わたしはサラが迎えに寄越したベンツで、彼女と一緒にサラの父親が経営するという病院へ向かっていた。

「それにしても朝から思いっきり心臓が飛び跳ねたわよ。まさかあの瞬間にドア開けてくれるなんて」

ついさっきのサラの目を丸くして喜んだ光景が思い出されて、気恥ずかしいような褒められて嬉しいような複雑な気分になる。

寝るときは必ずブラをはずすわたしは、パジャマの下はいつものごとくノーブラで、もうまるっきり見事に胸を突き出しちゃったんだから。

「だってカレンてば鍵閉めてないんだもん。いくら女子寮だといっても無用心よ!」

サラは自分の悪事を棚に上げて天使のようにウィンクをした。

いつもは鍵閉めて寝るのに、昨夜はあまりにいろんなことがあって動揺していたわたしは部屋に帰ると鍵をかけるのも忘れて突っ伏して寝ちゃったんだっけ…。
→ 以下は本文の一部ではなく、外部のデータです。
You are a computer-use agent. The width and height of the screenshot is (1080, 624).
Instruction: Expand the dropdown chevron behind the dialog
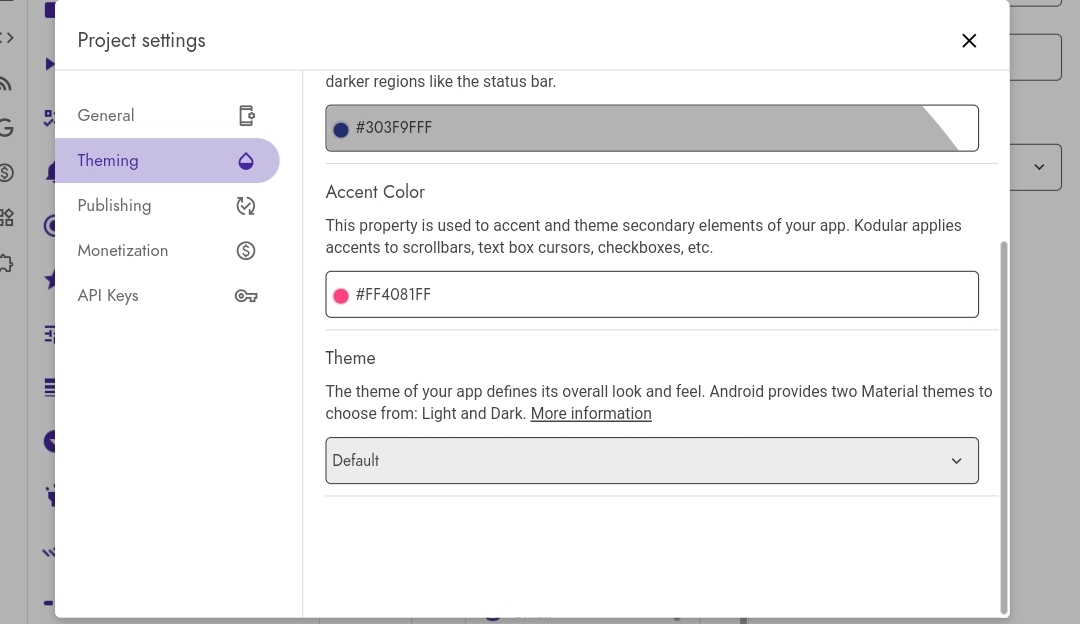pyautogui.click(x=1039, y=167)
「それで?昨夜はいったいどこの殿方とキスしていたわけ?」

サラはわたしの顔を凝視すると、人差し指でわたしの唇にポンと触れた。

「……キ、キスっていうか、あれは~その………」

「なぁにぃ~?日本人は歯切れが悪いんだから、もっとシャキっと答える!」

眉をしかめて怒ったサラの顔があまりに迫力で、思わずシャキっと背筋が伸びる。